Records supplied →
^^^^^^^^^^^^^^^^

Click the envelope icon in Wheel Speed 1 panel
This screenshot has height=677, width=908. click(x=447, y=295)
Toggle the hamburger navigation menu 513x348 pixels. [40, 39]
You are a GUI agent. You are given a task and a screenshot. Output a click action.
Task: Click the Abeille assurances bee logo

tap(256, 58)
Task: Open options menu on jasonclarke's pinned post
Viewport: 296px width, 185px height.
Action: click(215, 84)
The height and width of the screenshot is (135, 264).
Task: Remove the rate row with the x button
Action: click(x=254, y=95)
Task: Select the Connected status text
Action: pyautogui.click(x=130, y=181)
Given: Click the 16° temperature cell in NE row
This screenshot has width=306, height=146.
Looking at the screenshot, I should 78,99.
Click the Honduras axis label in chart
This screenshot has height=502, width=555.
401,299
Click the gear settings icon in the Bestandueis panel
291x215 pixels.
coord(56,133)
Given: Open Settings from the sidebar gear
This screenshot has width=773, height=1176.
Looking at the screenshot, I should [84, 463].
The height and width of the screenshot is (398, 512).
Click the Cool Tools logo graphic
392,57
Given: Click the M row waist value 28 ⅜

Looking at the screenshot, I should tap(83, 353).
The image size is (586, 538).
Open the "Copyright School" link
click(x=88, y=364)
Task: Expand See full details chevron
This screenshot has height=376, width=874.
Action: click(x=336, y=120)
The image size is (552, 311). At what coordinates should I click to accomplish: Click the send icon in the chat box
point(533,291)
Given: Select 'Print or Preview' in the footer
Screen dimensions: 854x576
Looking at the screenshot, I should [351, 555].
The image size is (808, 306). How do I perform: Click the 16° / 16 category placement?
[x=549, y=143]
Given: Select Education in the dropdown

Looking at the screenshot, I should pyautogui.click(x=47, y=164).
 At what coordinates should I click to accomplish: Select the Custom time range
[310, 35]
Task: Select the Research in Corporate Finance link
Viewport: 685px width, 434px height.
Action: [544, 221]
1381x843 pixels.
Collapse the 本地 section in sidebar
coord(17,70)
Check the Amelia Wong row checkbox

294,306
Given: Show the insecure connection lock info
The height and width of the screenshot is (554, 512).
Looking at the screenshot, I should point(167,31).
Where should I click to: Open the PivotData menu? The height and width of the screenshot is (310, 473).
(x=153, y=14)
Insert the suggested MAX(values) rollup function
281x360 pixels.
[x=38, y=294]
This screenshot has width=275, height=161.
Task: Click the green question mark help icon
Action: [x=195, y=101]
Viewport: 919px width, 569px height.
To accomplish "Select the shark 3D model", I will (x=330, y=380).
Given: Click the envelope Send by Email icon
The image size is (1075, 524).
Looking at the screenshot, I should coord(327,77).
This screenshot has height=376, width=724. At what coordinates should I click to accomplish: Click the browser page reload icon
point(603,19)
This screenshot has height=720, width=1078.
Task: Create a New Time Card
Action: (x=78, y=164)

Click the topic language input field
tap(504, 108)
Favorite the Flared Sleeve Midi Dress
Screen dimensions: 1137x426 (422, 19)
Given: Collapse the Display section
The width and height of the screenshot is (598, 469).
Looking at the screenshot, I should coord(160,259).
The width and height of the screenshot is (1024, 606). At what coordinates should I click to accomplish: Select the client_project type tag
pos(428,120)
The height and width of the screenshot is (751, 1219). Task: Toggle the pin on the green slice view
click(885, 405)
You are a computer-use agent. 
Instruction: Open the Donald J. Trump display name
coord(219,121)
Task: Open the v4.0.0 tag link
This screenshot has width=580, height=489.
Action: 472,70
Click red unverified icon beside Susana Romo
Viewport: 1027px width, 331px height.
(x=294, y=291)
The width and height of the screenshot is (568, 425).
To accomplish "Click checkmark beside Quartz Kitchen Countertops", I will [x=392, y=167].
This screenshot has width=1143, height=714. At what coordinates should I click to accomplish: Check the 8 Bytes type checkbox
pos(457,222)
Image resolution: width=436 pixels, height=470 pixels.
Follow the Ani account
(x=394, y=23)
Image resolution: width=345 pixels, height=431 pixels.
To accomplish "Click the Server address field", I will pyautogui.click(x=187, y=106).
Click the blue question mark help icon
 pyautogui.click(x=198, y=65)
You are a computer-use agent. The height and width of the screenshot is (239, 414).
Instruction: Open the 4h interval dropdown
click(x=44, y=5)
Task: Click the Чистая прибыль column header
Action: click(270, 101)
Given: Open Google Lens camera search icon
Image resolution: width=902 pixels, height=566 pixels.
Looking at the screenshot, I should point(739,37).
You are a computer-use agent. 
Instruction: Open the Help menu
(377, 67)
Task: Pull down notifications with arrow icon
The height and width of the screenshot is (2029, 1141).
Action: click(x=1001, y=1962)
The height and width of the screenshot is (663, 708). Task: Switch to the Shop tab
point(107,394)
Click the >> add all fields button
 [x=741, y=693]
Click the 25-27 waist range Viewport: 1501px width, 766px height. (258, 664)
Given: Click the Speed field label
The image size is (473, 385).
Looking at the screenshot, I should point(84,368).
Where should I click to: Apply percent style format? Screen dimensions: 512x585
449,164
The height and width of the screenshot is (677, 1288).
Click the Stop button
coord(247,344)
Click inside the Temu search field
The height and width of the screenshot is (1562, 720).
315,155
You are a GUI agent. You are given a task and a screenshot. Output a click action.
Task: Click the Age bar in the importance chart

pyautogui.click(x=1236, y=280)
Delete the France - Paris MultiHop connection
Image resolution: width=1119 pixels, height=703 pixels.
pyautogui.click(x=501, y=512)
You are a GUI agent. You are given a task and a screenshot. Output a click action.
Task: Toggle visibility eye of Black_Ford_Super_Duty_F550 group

^^^^^^^^^^^^^^^^

Task statement →
Count the lines in the material above that contain the string "range", and reply with the number alone.

The solution →
2